# [REQUIREMENT]
Please repeat every entry exactly as given, apart from dropping the images.

# [INPUT DATA]

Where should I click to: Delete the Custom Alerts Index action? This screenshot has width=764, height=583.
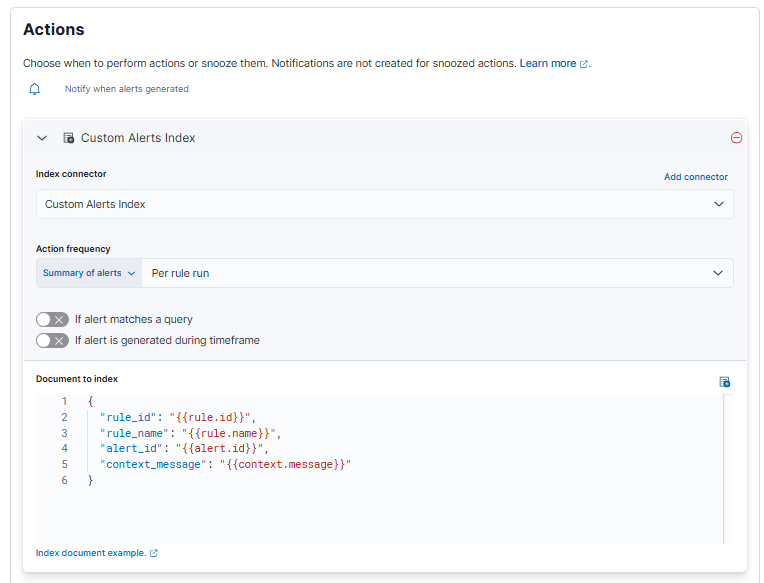click(x=736, y=138)
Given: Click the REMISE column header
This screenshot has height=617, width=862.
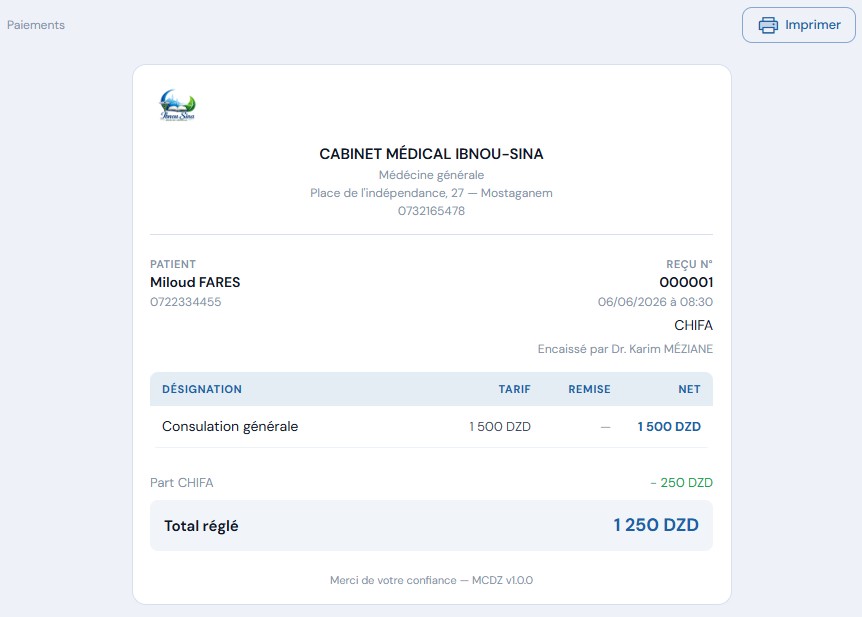Looking at the screenshot, I should click(x=589, y=389).
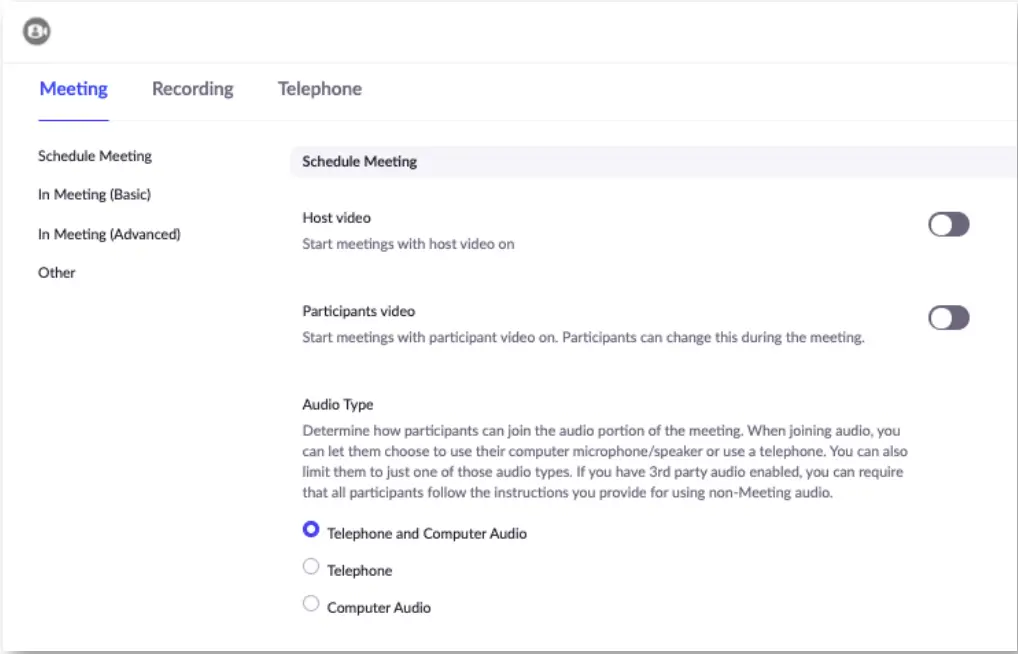Click the Audio Type description paragraph
1018x654 pixels.
[x=605, y=461]
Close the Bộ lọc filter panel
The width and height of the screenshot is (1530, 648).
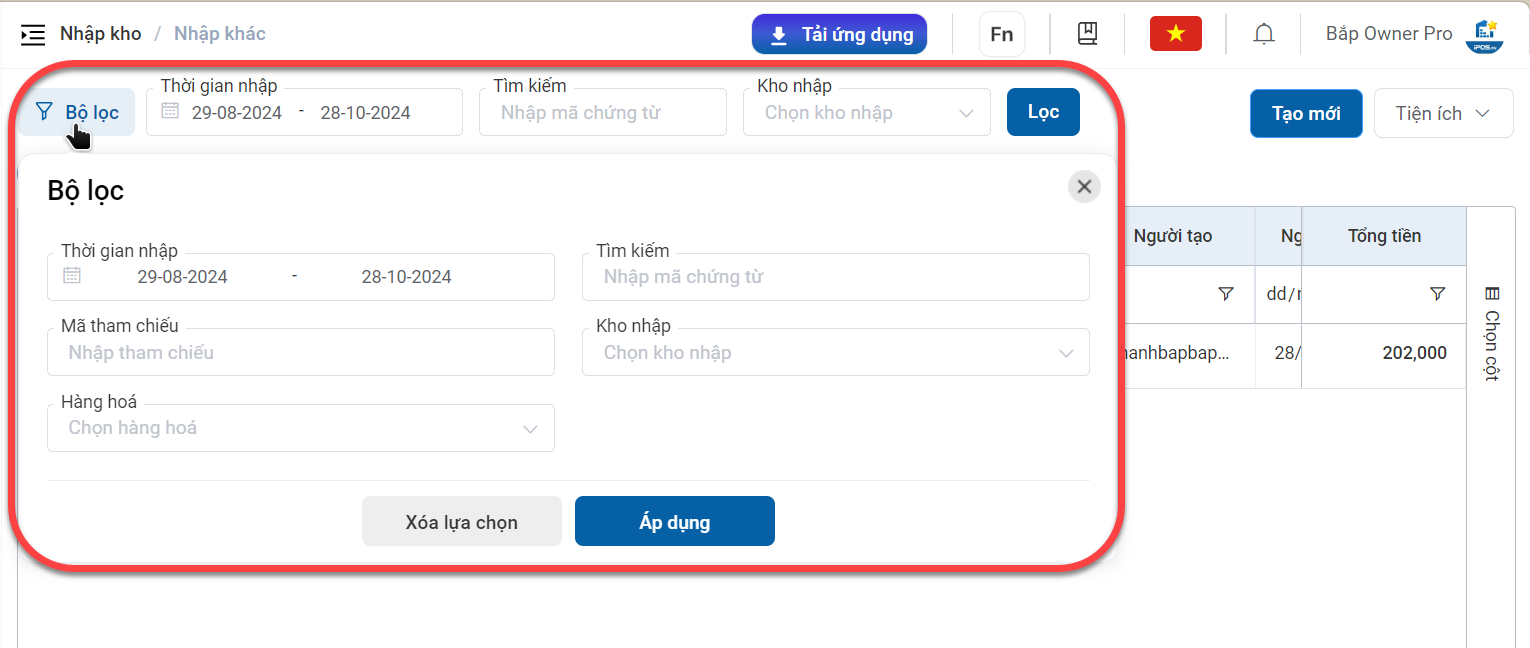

# [FINAL ANSWER]
Where should I click to: Delete the Custom Alerts Index action? This screenshot has width=764, height=583.
click(x=736, y=138)
Given: Click the REMISE column header
This screenshot has height=617, width=862.
Looking at the screenshot, I should click(x=589, y=389).
Click the Audio Type description paragraph
1018x654 pixels.
[x=605, y=461]
Close the Bộ lọc filter panel
The width and height of the screenshot is (1530, 648).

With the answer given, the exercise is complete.